Сапсан выкинул сигарету в алюминивую урну, которую алкаши ещё не успели сдать в цветмет.

– Да, верю. Разве ты – сын священника – не знаешь, что в окопах нет неверующих?

– Знать-то знаю! Вот только вера – понятие очень широкое. И что же, Леонид, ты и в церковь ходишь?

Бандит резко дёрнул плечами. – Ещё чего! – Сапсан ухмыльнулся и его ухмылка напоминала уже не гримасу дауна, а оскал средневекового вампира. – Я считаю Бога своим личным врагом. И тебе, Аббат, советую поступить так же!

Я немного помолчал в лёгком недоумении. Позиция бывшего напёрсточника была чернушной, сатанинской. Если бы на моём месте сидел какой-нибудь верующий старичок, он бы шарахнулся от Сапсана, как от беса, и немедля удалился, крестясь и молясь. Но я тогда шёл путём сомнений и мне было интересно, почему он вот так верит в Бога, но не трепещет в положительном смысле, как молящийся старичок, или в отрицательном, как бес, а воюет с Ним…

– Как ты сказал, – врагом?! Расскажи-ка поподробнее…

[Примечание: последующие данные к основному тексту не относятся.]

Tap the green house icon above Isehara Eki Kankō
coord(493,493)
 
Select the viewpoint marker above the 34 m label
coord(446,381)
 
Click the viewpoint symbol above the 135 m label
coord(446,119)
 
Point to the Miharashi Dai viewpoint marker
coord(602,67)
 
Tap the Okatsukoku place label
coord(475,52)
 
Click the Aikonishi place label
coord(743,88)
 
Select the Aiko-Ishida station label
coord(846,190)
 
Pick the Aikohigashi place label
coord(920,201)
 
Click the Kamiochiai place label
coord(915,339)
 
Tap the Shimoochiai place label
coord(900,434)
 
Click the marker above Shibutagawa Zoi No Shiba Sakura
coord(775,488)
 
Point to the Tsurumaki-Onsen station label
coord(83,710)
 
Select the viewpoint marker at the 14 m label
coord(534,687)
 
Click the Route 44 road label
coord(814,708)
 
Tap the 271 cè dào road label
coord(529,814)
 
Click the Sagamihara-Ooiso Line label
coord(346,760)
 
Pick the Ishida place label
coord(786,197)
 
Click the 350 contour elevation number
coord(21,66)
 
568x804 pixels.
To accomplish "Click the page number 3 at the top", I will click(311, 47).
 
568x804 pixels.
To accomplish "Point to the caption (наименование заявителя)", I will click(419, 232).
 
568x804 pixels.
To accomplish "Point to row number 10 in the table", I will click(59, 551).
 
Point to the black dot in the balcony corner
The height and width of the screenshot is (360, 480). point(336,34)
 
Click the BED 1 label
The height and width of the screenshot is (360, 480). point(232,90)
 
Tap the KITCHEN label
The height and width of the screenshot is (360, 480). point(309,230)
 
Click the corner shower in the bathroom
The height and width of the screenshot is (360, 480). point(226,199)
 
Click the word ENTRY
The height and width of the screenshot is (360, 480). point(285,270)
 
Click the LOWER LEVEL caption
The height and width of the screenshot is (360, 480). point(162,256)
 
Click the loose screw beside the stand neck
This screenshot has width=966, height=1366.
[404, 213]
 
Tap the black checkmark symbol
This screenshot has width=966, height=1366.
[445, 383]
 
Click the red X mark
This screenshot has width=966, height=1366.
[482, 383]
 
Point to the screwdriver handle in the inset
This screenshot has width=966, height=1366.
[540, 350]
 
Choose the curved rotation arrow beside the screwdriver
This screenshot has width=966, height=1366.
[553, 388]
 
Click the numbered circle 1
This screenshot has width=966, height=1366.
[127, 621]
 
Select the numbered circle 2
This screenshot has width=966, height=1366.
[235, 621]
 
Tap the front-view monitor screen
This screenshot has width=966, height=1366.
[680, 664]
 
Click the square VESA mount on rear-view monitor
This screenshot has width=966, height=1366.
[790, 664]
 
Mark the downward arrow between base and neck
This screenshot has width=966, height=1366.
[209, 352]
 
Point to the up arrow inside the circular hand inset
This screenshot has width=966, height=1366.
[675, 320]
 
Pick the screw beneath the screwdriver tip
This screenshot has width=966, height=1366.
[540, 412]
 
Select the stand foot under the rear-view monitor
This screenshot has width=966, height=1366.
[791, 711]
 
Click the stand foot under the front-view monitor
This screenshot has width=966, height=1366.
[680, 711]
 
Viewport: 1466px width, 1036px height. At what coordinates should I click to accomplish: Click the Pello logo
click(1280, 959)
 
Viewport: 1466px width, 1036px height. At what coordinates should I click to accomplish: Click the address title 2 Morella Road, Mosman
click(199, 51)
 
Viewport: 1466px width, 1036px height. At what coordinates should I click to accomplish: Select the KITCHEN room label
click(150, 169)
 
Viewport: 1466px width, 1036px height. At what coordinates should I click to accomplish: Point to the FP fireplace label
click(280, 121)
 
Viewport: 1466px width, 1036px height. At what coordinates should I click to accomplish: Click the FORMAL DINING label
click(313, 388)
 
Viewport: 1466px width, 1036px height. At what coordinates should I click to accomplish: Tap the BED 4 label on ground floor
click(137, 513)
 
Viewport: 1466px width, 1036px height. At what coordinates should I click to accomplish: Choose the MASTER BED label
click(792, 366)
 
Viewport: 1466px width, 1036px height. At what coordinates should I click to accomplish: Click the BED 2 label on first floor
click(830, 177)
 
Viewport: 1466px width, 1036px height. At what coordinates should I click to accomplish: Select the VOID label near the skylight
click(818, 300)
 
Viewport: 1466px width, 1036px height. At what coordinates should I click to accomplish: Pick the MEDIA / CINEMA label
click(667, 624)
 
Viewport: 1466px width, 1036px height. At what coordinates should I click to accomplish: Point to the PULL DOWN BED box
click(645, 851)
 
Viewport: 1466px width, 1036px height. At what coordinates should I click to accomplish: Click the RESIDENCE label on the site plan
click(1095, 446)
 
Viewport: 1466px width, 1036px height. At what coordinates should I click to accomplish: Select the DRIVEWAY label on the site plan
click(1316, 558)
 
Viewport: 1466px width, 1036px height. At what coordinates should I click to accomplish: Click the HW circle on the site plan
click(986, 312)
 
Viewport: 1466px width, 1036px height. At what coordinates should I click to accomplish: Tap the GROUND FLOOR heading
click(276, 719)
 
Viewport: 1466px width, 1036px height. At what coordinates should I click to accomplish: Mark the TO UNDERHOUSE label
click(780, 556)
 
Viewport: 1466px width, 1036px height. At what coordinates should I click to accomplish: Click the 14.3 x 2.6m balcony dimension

И тут Сапсан стал излагать какую-то странную, почти гностическую, версию мироустройства:

– Хорошо… Только… Только будешь перебивать – по башке получишь! – Я заметил в свете уличного фонаря, что мой собеседник покраснел. Он собрался с духом и принялся вещать – иначе это не назвать:

– Мы с тобой, Аббат, да и вообще все люди – суть частицы Люцифера – духовного существа, сотворённого Богом из Ничто. Как это справедливо написано в Библии, Люцифер не захотел служить Богу и в качестве протеста против тирании верховного существа – несотворенного – решил покончить с собой, рассыпавшись на мелкие осколки во времени. Каким-то образом ему удалось совершить духовное самоубийство. Но Господь, желая задержать частицы света перед падением в Ничто и спасти целостность Люцифера – он же и есть Адам, сотворил землю и человечество. Так возник мир земной и людишки – частицы жаждущего вернуться в Ничто Люцифера. Бог же всеми силами хочет оживить Люцифера – собрать частицы света воедино, принуждая людей к послушанию Ему. Так и балансирует Люцифер-Адам между жизнью и смертью, страдая и мучаясь. И возможно мучению этому не будет конца, потому что его сила свободы равна силе Божьей. – Бандит с некоторой надменностью посмотрел на меня, напоминая выражением лица Шрилу Прабхубаду из кришнаитских книжек, объясняющего бхактам о Кали-юге, или же индуистского пандита во время религиозной церемонии.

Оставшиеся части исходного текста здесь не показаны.